During this project, students are researching what Houston looked like during the late 1800s compared to now. They will also predict what Houston will be like in 100 years.
Divided into three groups, the students will each have a different focus. They can choose wildlife, vegetation, transportation, agriculture, outdoor spaces (parks), healthcare and housing. Within these categories, the students can choose a more specific focus.
“I am really excited about this project because the students of today will be the stewards of our Earth tomorrow,” said Lorien Foux, Science Teacher. “I am hopeful that this project will be highly relevant to the students as this Earth they are inheriting is the only one they have.”
Making the Real-Life Connection
To add an element of real-life connection, the students had the opportunity to meet and interview Meteorologist Justin Stapleton from KPRC Channel 2 via Zoom. During this time, they discussed how our climate in Houston has changed in the last ten years. They discussed how the influx of people coming to Houston has changed the weather. Mr. Stapleton also provided an understanding on how predictions are made using weather models with real-time weather data.
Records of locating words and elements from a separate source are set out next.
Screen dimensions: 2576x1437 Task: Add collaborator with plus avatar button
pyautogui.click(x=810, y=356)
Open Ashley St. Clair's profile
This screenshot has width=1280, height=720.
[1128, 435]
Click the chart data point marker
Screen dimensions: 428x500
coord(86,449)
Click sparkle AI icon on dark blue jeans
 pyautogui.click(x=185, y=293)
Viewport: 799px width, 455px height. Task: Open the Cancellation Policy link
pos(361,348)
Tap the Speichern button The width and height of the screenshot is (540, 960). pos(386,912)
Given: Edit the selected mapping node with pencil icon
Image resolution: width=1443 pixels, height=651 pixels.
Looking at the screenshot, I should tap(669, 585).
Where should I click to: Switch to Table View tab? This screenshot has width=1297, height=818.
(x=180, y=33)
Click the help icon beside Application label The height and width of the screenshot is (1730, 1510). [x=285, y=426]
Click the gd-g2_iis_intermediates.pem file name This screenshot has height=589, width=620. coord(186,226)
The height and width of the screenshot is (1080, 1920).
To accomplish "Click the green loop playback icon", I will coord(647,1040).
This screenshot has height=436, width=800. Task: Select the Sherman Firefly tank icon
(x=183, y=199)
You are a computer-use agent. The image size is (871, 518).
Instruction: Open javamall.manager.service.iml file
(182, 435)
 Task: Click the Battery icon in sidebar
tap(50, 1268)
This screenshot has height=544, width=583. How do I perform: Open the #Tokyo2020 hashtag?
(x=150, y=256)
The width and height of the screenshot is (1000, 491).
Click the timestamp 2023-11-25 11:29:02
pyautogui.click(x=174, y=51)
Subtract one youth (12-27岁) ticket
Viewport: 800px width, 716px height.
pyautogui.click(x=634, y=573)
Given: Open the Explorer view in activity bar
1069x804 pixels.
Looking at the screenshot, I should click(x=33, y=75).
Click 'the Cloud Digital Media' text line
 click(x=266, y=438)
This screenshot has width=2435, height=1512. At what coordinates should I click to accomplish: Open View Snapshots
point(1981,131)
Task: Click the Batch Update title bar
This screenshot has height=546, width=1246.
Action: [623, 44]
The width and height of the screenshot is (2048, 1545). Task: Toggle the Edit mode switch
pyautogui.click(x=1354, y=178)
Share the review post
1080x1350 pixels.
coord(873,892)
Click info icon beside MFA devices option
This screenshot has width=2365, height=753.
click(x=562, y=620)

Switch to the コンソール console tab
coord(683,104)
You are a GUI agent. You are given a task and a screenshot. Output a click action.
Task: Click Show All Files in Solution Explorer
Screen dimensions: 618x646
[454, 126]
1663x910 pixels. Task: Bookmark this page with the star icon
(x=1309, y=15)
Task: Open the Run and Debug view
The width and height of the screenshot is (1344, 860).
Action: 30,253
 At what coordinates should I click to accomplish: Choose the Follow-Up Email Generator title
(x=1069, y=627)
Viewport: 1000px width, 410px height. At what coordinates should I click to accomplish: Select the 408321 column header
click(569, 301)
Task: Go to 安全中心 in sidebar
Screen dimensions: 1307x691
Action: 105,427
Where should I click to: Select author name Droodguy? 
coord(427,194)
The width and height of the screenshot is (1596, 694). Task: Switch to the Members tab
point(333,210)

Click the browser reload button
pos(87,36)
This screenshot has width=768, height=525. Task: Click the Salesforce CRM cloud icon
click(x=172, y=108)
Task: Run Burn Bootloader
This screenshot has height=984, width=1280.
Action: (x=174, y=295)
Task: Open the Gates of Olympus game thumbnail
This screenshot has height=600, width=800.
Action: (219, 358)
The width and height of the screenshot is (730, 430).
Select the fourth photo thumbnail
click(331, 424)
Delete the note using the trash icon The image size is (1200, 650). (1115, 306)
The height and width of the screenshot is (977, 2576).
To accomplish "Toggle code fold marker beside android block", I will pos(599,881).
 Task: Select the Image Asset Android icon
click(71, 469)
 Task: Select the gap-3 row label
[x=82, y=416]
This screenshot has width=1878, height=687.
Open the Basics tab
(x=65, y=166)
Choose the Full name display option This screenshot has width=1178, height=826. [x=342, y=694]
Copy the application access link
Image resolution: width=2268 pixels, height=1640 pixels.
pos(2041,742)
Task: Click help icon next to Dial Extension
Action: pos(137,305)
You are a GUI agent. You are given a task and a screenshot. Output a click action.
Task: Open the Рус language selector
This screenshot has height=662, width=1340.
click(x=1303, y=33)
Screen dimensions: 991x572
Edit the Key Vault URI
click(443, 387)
“We are so incredibly grateful that Mr. Stapleton was able to join us,” said Amy McAfee, Science Teacher. “The students were able to ask some great questions and gain some much-needed insight.”
At the end of the project, as a culminating project; each group of students will produce a section of a graphic novel about meteorology for our second grade students that will teach them about the weather, create a scientific article for the Houston Chronicle, produce an abstract film and an interactive artistic app (similar to Pokémon Go).